Pages

Equity Strategy: A Mid-Year 2010 Perspective

- "The first half of the year reflected earnings strength and then slowing momentum. Better-than-expected 4Q09 results initially buoyed skeptical investors and the robust trends were further confirmed with 1Q10 earnings. But, typical slowing economic momentum following a reflexive bounce off of the anomalous early 2009 trough has generated a new sense of unease about the future which has been further complicated by government austerity and unanticipated FX swings. To some extent, the pattern was partially predictable, as investors had become trend followers rather than forecasters."
- "Powerful 1Q10 EPS growth was unsustainable, with margin pressures mounting. As noted in mid-April, the rapid acceleration in earnings growth projections reflected both increased executive confidence and a catch-up element. Upward EPS estimate revisions climbing above the 70% threshold was a clear indicator that the data was getting too virtuous and was unsustainable. The impressive margin rebound was due to incredible cost containment and a moderate revenue uptick, but maintaining such elevated profitability needs to be questioned."
- "Sentiment shifted from panic to complacency but now is back in panic mode. In early 2010, there was deep anxiety that the recovery rally from March 2009 had come too far given Greek debt fears, Chinese monetary policy tightening moves and perceived unfavorable policies out of Washington. By early February, the Panic/Euphoria Model had slipped back into panic territory. Yet, after 15%-20% appreciation in equity indices, this proprietary sentiment gauge advanced into complacency in April, leaving markets vulnerable to a pullback. In the past weeks, the model has collapsed back into panic, suggesting a high probability that the S&P 500 climbs in six months, supporting out 1,175 year-end 2010 target."
- "Uncertainty about 2011 trends is likely to cap any major summer rally efforts. While some may look for guidance out of the 2Q10 reporting season, which begins next month, it seems doubtful that issues including tax policies, government spending programs, housing trends, unemployment, trade disputes and currency trends will be settled that quickly. Ambiguity around capex is being resolved, but 2011 clarity is likely to be found later in the year rather than over the summer."
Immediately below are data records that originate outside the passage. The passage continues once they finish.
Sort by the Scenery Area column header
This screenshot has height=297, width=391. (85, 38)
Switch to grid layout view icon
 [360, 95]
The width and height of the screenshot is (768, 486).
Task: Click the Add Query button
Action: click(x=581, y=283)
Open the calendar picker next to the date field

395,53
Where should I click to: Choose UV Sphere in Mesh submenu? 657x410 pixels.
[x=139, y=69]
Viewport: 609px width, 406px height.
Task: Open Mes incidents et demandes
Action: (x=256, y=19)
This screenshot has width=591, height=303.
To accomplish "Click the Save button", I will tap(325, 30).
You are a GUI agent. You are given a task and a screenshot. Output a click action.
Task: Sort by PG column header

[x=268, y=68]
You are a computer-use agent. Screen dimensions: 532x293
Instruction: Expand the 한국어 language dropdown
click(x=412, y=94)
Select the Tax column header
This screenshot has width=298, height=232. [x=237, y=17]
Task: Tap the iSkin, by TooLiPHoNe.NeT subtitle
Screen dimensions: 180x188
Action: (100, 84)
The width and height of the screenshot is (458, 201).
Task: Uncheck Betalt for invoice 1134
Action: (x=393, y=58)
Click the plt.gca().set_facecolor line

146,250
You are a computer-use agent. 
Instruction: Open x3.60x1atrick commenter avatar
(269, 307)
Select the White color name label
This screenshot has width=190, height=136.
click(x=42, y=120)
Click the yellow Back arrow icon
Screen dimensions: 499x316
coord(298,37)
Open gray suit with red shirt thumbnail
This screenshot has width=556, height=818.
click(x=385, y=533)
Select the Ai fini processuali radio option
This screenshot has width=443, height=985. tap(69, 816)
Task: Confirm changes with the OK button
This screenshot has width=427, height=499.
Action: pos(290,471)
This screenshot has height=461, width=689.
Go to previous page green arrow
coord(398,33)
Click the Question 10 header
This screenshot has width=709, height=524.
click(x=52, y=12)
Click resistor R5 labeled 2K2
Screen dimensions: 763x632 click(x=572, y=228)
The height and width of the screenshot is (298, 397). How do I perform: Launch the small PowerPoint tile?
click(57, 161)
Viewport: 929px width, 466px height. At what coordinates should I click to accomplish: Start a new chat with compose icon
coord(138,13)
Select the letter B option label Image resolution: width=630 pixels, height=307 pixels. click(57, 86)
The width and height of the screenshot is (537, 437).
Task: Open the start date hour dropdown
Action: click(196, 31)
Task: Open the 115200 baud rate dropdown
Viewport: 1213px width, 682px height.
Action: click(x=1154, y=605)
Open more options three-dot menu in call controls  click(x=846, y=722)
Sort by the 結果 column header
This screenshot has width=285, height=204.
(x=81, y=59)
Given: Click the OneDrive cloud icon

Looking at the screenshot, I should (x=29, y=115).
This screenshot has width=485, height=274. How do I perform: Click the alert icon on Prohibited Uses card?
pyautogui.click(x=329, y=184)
- "A late 3Q10/early 4Q10 market surge seems most likely driven by several catalysts. The start for a renewed rally appears probable in the September/October time period with the midterm elections, the bipartisan commission’s report on US deficit reduction and a better sense of how the Bush tax cuts expire all contributing to some increased clarity for 2011. In addition, there may be greater visibility regarding the impact of the European austerity initiatives relative to stronger economies such as Germany’s. Thus, the slowing economic momentum can be seen as settling in for more normal global growth rather than the traditional initial cyclical bounce."